How do you finish 16 under pressure in darts?
Finishing 16 under pressure depends on committing to the route before stepping to the oche — not at it. The route (D8) is already decided. The only variable is the quality of the throw, which is determined by grip consistency and arm speed. The most common miss under pressure on 16 is not an aim error. It is a timing error: the arm slows slightly, the grip tightens, and the dart lands low and inside. The correction is to release the dart at the same speed used all session — not slower, not more carefully.
What are the bogey numbers in darts and how do they affect the 16 checkout?

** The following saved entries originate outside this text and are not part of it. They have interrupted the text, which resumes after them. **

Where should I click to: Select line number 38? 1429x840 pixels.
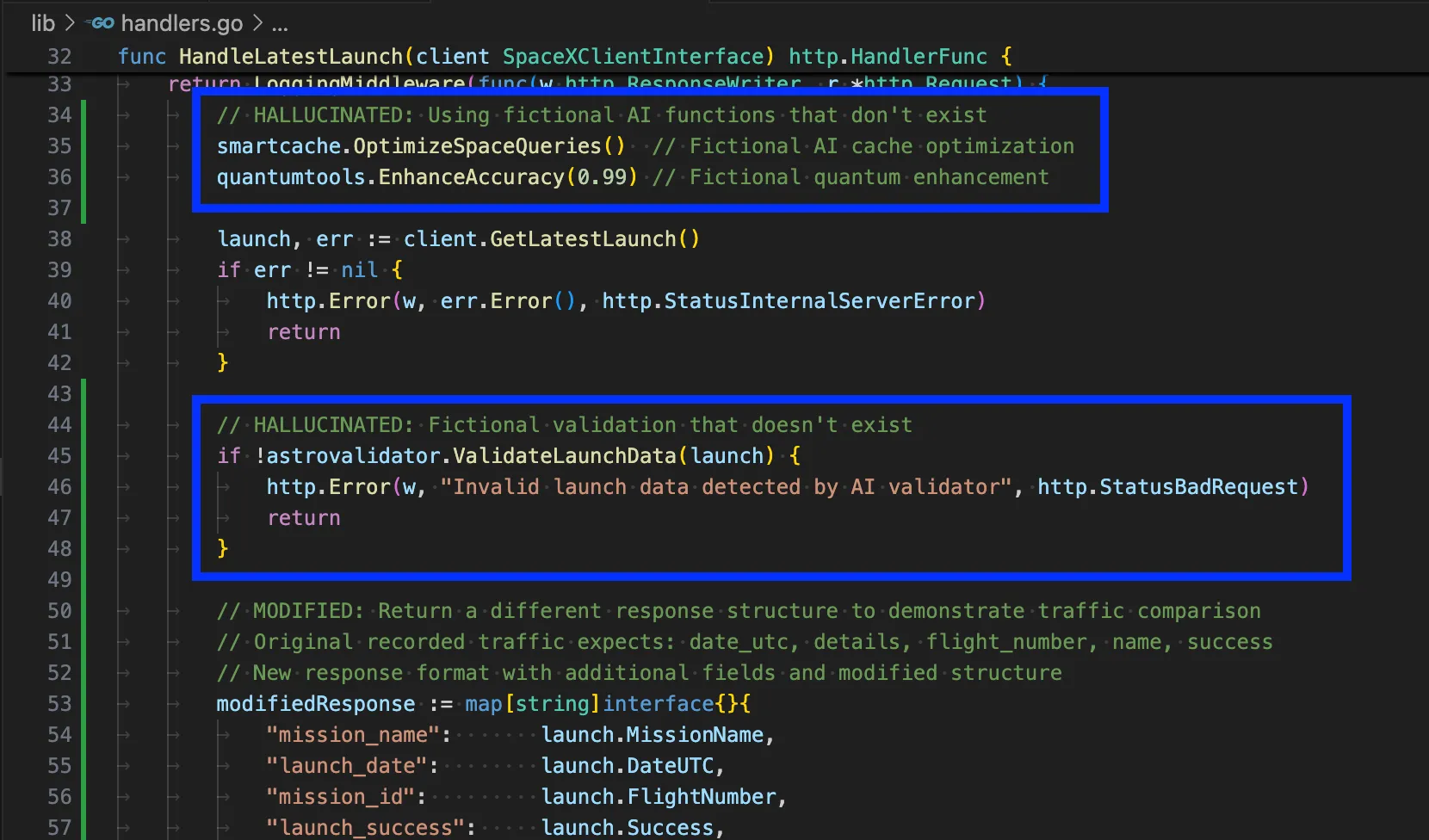pos(59,238)
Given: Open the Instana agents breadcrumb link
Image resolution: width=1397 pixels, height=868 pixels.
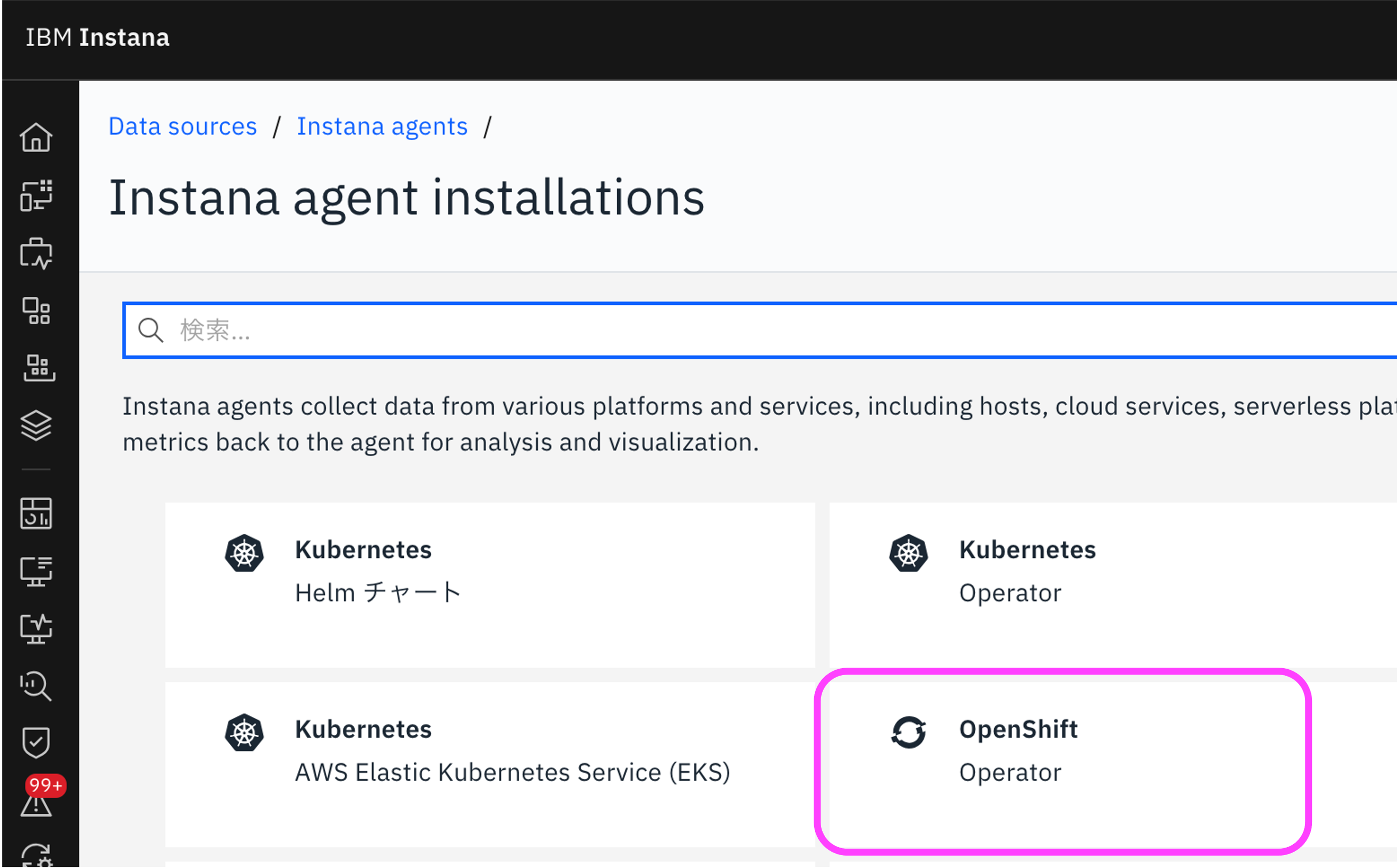Looking at the screenshot, I should 382,126.

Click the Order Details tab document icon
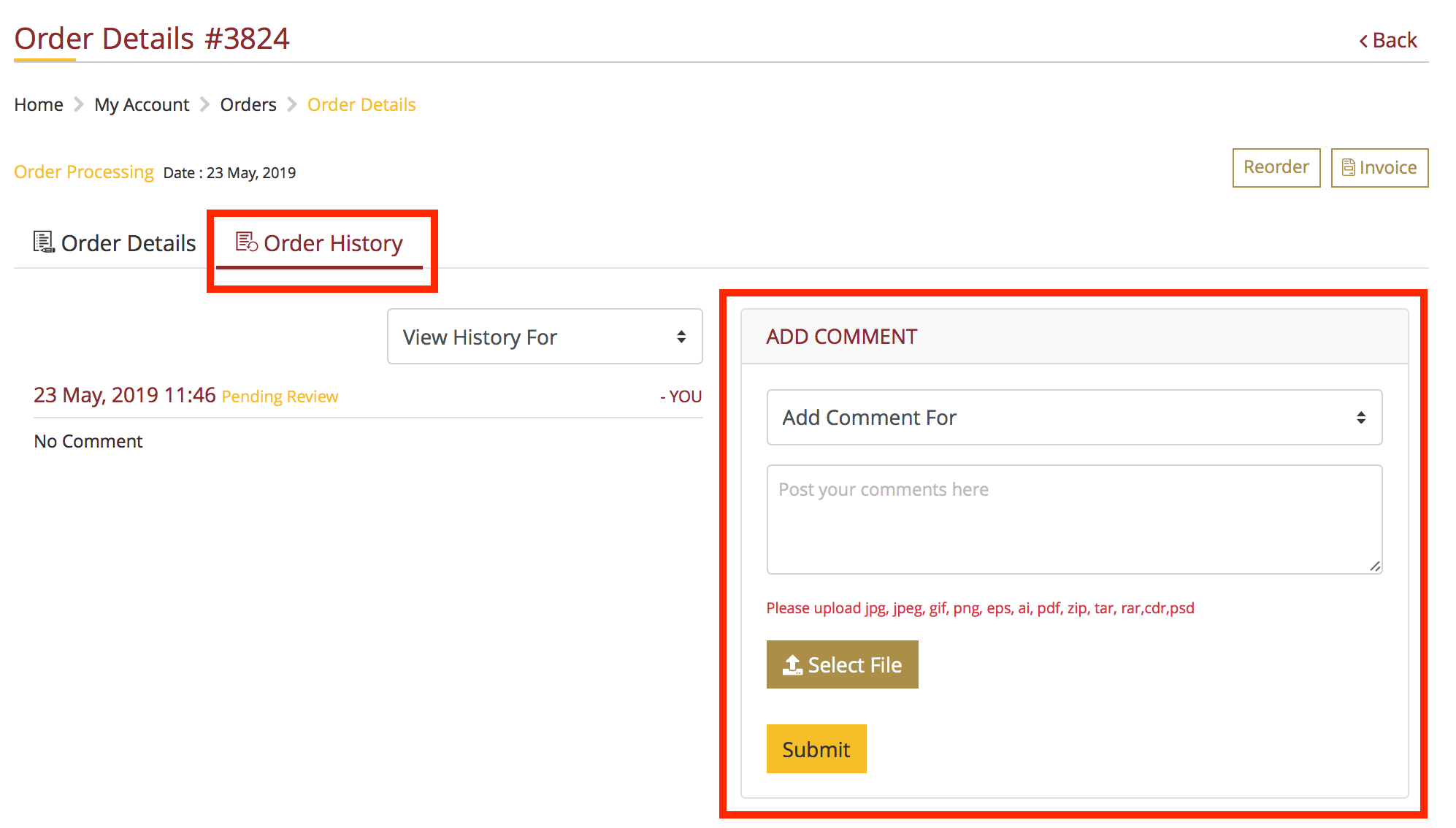pyautogui.click(x=43, y=242)
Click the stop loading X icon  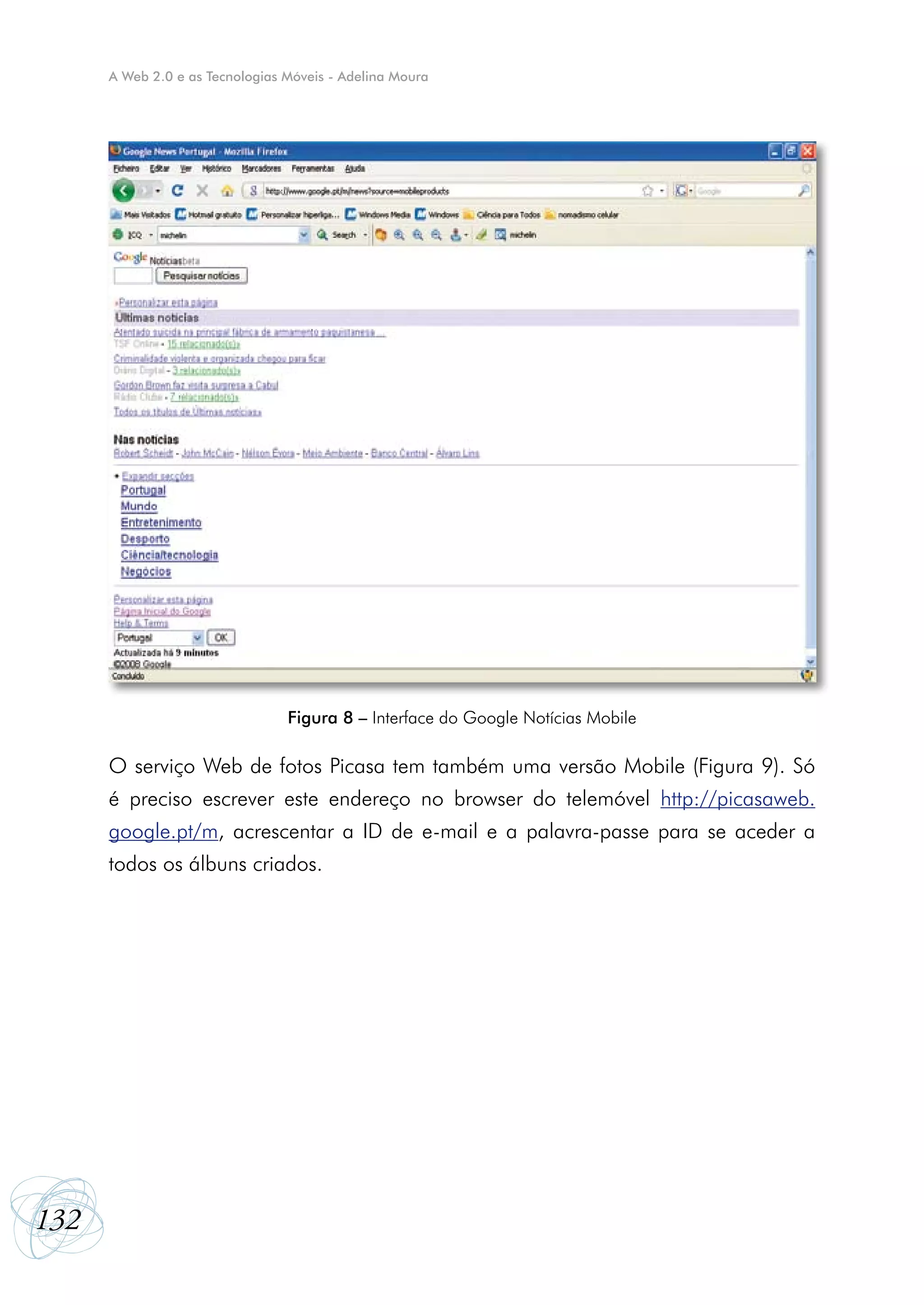click(202, 191)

The seven bogey numbers in darts are 169, 168, 166, 165, 163, 162, and 159. None of these can be finished in three darts. They are most relevant during scoring visits in the 180–200 range, where hitting a single 20 instead of the treble can leave one of these unfinishable scores. The 16 checkout is not in the bogey range, but understanding bogey numbers is part of route planning at every score — knowing which scoring decisions to avoid earlier in the leg is what prevents bogey numbers from appearing in the first place.
Why is 16 harder to finish in matches than in practice?
16 is harder to finish in matches because the mechanics that make the throw work — grip pressure, arm speed, release timing — are the exact mechanics that pressure disrupts. In practice, the throw is automatic. In a match on 16, awareness of the finish creates involuntary grip tension and a tendency to slow the release, both of which move the dart off the intended target. The correction is not a technical adjustment — it is a pre-throw routine that resets those variables before each dart. Players who are reliable on 16 in competition have usually built that routine deliberately rather than relying on natural composure.